_WORK ORDER_
Look over the lines below. Report each one that includes the string "Pick".

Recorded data

=== Section Start ===

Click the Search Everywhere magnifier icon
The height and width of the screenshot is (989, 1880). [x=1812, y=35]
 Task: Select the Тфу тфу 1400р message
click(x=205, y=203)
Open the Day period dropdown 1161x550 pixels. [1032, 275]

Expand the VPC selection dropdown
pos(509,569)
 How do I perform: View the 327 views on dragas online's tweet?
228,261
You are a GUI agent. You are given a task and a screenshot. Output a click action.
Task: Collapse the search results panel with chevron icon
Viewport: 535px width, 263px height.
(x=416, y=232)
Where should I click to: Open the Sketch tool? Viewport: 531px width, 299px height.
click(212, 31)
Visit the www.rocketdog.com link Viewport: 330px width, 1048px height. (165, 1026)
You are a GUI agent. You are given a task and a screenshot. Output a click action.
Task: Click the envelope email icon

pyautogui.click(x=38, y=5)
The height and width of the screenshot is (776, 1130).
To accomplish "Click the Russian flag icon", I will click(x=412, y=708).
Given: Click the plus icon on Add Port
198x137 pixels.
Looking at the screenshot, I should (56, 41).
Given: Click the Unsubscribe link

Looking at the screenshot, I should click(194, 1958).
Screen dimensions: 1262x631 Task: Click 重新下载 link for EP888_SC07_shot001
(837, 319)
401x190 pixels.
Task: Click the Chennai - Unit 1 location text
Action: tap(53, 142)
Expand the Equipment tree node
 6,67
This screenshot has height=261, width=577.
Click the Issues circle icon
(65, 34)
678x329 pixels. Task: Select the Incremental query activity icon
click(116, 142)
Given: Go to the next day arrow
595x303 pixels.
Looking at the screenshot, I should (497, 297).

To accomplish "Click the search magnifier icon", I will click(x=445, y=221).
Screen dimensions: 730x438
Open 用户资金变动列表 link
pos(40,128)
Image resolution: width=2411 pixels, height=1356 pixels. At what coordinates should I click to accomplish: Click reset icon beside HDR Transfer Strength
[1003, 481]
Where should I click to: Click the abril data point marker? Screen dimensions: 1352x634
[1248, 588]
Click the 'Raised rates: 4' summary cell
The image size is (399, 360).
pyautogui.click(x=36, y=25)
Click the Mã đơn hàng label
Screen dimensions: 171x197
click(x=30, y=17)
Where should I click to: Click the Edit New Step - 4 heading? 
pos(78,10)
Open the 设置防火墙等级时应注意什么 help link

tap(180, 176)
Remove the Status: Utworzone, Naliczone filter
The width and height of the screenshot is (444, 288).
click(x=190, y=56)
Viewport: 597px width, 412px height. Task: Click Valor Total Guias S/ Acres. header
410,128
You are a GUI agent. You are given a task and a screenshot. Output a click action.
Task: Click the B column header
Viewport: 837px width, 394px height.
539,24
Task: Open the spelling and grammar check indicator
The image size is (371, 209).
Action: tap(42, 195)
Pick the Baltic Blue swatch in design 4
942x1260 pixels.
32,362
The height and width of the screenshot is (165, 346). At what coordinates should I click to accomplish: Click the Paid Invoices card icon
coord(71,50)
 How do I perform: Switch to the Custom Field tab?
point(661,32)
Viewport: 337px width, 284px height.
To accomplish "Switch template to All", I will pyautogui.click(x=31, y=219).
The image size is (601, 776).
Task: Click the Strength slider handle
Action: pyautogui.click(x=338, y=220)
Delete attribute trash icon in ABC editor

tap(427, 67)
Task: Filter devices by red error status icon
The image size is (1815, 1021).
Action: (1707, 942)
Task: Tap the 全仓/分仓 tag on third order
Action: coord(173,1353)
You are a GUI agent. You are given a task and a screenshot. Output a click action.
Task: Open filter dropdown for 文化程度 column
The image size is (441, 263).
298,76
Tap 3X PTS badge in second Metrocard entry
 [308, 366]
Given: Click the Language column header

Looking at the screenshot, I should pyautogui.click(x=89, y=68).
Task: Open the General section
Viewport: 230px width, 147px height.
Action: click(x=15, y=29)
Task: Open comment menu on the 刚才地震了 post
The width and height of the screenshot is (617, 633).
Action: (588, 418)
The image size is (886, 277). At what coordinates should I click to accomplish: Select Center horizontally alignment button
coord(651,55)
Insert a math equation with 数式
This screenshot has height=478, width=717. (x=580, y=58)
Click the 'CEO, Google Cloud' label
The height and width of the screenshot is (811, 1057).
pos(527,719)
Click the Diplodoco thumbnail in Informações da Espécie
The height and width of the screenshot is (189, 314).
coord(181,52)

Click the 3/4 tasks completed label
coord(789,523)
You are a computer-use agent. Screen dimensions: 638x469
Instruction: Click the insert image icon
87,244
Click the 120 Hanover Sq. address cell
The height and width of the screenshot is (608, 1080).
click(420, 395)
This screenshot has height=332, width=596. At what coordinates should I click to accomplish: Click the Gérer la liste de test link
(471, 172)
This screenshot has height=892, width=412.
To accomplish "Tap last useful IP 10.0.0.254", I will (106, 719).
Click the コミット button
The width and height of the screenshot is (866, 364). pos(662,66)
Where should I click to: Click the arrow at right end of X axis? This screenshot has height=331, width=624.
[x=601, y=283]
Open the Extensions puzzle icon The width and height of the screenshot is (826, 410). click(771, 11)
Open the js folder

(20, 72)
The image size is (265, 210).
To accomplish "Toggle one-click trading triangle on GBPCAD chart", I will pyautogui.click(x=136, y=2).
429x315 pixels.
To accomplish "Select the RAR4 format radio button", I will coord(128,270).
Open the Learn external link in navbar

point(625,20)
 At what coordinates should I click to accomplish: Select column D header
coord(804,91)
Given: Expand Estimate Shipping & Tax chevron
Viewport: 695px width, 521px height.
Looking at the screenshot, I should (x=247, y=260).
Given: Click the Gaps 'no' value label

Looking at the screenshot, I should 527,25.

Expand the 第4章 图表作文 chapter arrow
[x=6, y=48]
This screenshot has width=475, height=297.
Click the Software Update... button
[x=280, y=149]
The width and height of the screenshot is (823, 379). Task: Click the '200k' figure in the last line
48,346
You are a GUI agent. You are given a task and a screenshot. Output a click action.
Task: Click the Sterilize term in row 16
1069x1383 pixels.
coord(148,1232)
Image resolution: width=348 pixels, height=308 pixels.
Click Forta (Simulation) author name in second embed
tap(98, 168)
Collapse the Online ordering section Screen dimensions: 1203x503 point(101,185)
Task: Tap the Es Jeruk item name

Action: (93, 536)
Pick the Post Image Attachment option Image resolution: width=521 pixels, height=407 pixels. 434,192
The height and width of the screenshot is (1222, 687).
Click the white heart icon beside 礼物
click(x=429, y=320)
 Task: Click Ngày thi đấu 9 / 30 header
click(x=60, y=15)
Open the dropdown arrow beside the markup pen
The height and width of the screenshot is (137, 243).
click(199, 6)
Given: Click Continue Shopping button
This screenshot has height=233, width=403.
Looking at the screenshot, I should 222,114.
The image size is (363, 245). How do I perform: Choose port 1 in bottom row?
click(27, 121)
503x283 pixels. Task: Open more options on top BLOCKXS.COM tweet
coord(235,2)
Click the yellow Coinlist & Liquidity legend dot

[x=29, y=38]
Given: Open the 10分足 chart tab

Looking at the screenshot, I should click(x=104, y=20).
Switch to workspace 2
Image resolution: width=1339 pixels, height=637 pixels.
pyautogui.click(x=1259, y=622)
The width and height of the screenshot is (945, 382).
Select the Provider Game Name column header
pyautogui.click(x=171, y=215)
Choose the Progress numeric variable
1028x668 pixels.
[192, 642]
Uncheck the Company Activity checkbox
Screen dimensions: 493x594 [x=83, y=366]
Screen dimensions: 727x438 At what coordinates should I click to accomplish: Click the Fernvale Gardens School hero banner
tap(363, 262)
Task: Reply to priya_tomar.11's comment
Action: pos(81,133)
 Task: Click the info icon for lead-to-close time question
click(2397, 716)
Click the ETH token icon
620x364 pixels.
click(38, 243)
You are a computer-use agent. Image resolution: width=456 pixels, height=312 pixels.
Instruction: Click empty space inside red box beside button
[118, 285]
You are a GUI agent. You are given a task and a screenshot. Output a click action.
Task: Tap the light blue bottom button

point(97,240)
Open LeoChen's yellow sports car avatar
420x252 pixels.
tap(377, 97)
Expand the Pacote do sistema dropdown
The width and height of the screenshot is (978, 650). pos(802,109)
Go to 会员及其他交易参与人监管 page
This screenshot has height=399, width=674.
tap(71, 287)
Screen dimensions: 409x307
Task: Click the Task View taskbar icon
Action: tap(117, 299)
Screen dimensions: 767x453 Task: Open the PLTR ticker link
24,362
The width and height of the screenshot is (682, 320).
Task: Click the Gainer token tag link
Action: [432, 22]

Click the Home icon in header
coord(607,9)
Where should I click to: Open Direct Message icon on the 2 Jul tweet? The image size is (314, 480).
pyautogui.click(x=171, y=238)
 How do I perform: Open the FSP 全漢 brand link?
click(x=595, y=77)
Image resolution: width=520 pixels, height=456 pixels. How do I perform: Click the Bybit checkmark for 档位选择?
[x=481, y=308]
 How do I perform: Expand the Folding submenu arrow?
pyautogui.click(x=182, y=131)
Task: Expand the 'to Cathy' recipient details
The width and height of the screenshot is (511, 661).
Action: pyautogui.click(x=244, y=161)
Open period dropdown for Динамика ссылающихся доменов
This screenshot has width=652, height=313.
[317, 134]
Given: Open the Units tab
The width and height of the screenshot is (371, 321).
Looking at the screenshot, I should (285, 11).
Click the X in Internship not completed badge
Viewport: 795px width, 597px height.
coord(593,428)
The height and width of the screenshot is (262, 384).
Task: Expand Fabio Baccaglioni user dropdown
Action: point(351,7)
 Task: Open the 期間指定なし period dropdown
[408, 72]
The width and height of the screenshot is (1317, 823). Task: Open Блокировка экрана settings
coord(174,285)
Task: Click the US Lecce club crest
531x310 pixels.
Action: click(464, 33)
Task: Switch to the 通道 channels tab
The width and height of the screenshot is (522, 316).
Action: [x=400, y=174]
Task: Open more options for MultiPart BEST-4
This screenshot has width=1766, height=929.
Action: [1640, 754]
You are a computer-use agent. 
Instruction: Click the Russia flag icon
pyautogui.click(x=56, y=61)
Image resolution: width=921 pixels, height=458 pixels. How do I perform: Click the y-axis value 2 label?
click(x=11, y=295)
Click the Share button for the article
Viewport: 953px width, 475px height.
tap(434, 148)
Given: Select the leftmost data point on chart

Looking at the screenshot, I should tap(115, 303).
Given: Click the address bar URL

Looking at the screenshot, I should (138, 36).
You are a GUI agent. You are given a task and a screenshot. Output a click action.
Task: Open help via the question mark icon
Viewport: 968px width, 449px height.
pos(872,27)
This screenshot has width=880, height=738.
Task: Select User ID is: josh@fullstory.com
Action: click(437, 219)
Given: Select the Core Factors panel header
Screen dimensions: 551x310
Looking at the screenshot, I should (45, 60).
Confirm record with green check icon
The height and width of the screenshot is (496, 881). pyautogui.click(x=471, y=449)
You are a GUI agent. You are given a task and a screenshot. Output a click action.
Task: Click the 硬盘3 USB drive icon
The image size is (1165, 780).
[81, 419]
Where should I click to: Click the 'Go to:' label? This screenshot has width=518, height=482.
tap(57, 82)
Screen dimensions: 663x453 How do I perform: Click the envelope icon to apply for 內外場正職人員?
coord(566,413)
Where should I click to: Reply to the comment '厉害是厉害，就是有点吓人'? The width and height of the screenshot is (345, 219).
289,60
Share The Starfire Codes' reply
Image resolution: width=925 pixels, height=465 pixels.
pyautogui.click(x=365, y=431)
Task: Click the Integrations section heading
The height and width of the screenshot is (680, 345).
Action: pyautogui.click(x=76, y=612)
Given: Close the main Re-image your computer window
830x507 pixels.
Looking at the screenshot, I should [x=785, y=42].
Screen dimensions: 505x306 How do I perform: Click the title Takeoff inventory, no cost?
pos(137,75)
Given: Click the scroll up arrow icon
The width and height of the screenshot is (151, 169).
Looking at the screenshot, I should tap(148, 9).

=== Section End ===

_TASK RESPONSE_
Pick the Baltic Blue swatch in design 4
Pick the Post Image Attachment option Image resolution: width=521 pixels, height=407 pixels. 434,192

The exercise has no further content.